I giudici europei, con sentenza del 26 settembre 2019, causa C-63/18, si sono occupati della domanda di pronuncia pregiudiziale proposta dal TAR per la Lombardia, in ordine alla corretta interpretazione degli articoli 49 e 56 TFUE, dell’articolo 71 della direttiva 2014/24/UE nonché del principio di proporzionalità.
La domanda era stata presentata nel contesto di una controversia tra una Spa e la società Autostrade per l’Italia, in merito alla decisione adottata da quest’ultima, in qualità di amministrazione aggiudicatrice, di escludere la prima da una procedura di aggiudicazione di appalto pubblico.

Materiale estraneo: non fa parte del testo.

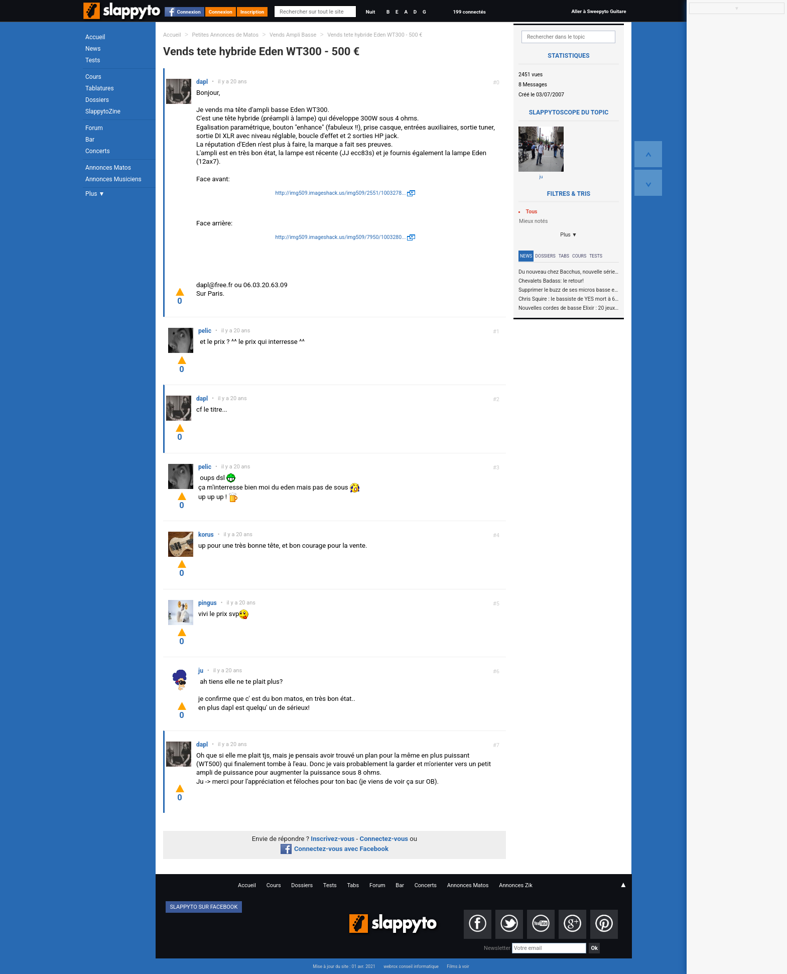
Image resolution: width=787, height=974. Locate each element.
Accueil (95, 37)
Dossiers (97, 99)
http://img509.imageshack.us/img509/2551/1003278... (340, 193)
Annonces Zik (516, 885)
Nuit (370, 12)
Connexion (189, 12)
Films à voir (458, 966)
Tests (92, 60)
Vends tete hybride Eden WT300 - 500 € (374, 35)
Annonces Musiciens (113, 179)
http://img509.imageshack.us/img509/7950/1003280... (340, 237)
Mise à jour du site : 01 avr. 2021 (344, 966)
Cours (93, 76)
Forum (94, 128)
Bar (89, 139)
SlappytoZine (102, 111)
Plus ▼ (94, 193)
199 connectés (469, 12)
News (92, 48)
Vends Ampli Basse (293, 35)
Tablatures (99, 88)
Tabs (564, 256)
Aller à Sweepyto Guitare (598, 11)
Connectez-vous (384, 838)
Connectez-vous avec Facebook (334, 849)
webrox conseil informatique (411, 966)
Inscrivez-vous (332, 838)
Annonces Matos (108, 167)
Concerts (97, 151)
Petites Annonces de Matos (225, 35)
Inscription (252, 12)
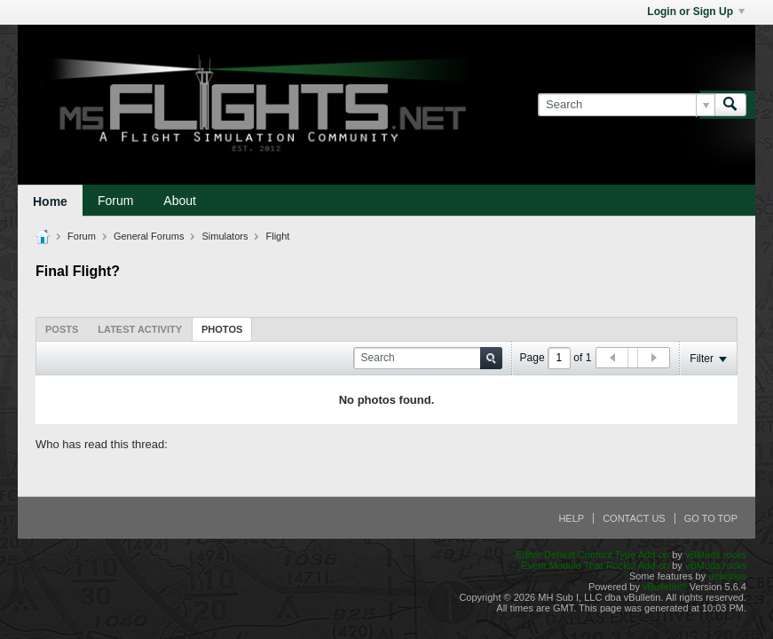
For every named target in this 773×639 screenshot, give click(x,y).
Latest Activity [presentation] (140, 329)
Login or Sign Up (696, 11)
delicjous (727, 576)
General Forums (149, 236)
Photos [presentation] (221, 329)
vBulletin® (665, 586)
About (179, 200)
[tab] (61, 329)
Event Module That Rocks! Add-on (595, 565)
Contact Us (634, 518)
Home (50, 201)
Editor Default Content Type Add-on (592, 554)
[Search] (626, 104)
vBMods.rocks (715, 554)
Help (571, 518)
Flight (277, 236)
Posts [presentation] (61, 329)
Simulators (224, 236)
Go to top (711, 518)
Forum (115, 200)
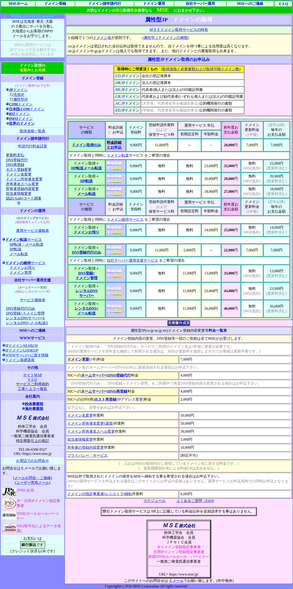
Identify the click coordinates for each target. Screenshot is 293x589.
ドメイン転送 (118, 155)
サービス (22, 240)
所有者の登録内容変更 (85, 447)
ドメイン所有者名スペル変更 (91, 431)
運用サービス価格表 (32, 231)
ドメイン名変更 (80, 415)
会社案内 (32, 396)
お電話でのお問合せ (32, 461)
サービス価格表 (32, 300)
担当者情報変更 (80, 439)
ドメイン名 (102, 38)
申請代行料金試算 (32, 146)
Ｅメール (176, 581)
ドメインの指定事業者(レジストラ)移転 (99, 494)
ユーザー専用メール (32, 483)
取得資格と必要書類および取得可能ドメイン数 (200, 69)
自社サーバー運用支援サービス (132, 260)
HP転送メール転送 (86, 168)
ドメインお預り (86, 232)
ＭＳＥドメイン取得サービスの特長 (178, 30)
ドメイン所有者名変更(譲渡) (90, 423)
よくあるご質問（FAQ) (195, 501)
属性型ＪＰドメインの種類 (166, 38)
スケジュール (154, 501)
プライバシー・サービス (87, 455)
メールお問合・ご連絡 (32, 478)
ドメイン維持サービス (125, 219)
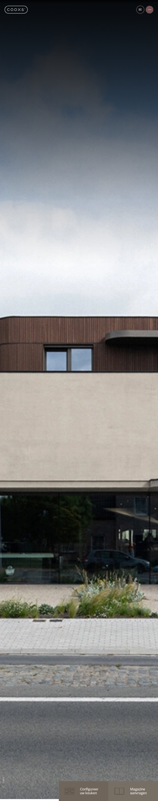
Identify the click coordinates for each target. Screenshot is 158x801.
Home (9, 674)
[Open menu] (149, 9)
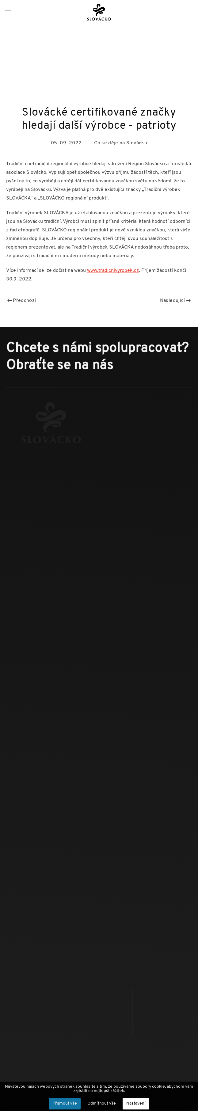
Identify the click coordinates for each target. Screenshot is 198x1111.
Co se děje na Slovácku (120, 143)
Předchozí (21, 300)
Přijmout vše (64, 1103)
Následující (175, 300)
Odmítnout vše (101, 1103)
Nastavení (136, 1103)
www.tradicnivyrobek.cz (113, 270)
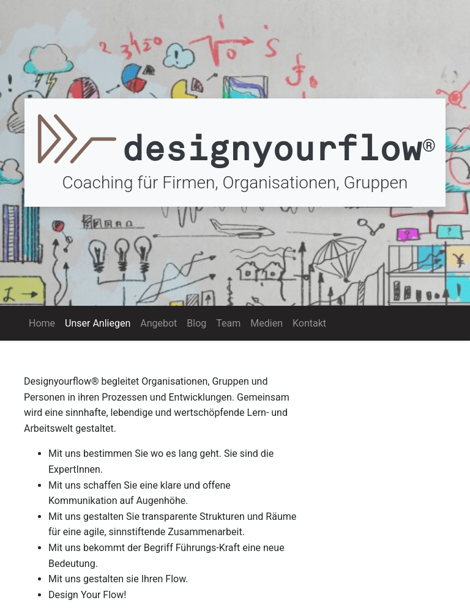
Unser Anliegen (100, 322)
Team (228, 323)
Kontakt (309, 323)
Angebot (158, 323)
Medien (266, 323)
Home (42, 323)
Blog (196, 323)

Alla Corte Ue era stato chiesto di chiarire se i principi europei di libertà di stabilimento e di libera prestazione di servizi (che non contemplano limitazioni quantitative al subappalto) e il principio di proporzionalità, ostassero all’applicazione di una normativa nazionale in materia di appalti pubblici, quale quella italiana - contenuta, nella specie, nell’articolo 105, comma 2, terzo periodo, del Decreto legislativo n. 50/2016, cosiddetto Codice appalti - secondo la quale, come detto, il subappalto non può superare la quota del 30 % dell’importo complessivo del contratto di lavori, servizi o forniture.
Orbene, secondo la Quinta sezione della Corte di giustizia, la normativa italiana indicata non è in linea con le nome Ue.
In particolare, una restrizione al ricorso del subappalto come quella prescritta dalle disposizioni italiane non può essere ritenuta compatibile con la direttiva 2014/24.
Quest’ultima deve infatti essere interpretata - si legge nelle conclusioni della Corte Ue - nel senso che “osta a una normativa nazionale, come quella di cui trattasi nel procedimento principale, che limita al 30% la parte dell’appalto che l’offerente è autorizzato a subappaltare a terzi”.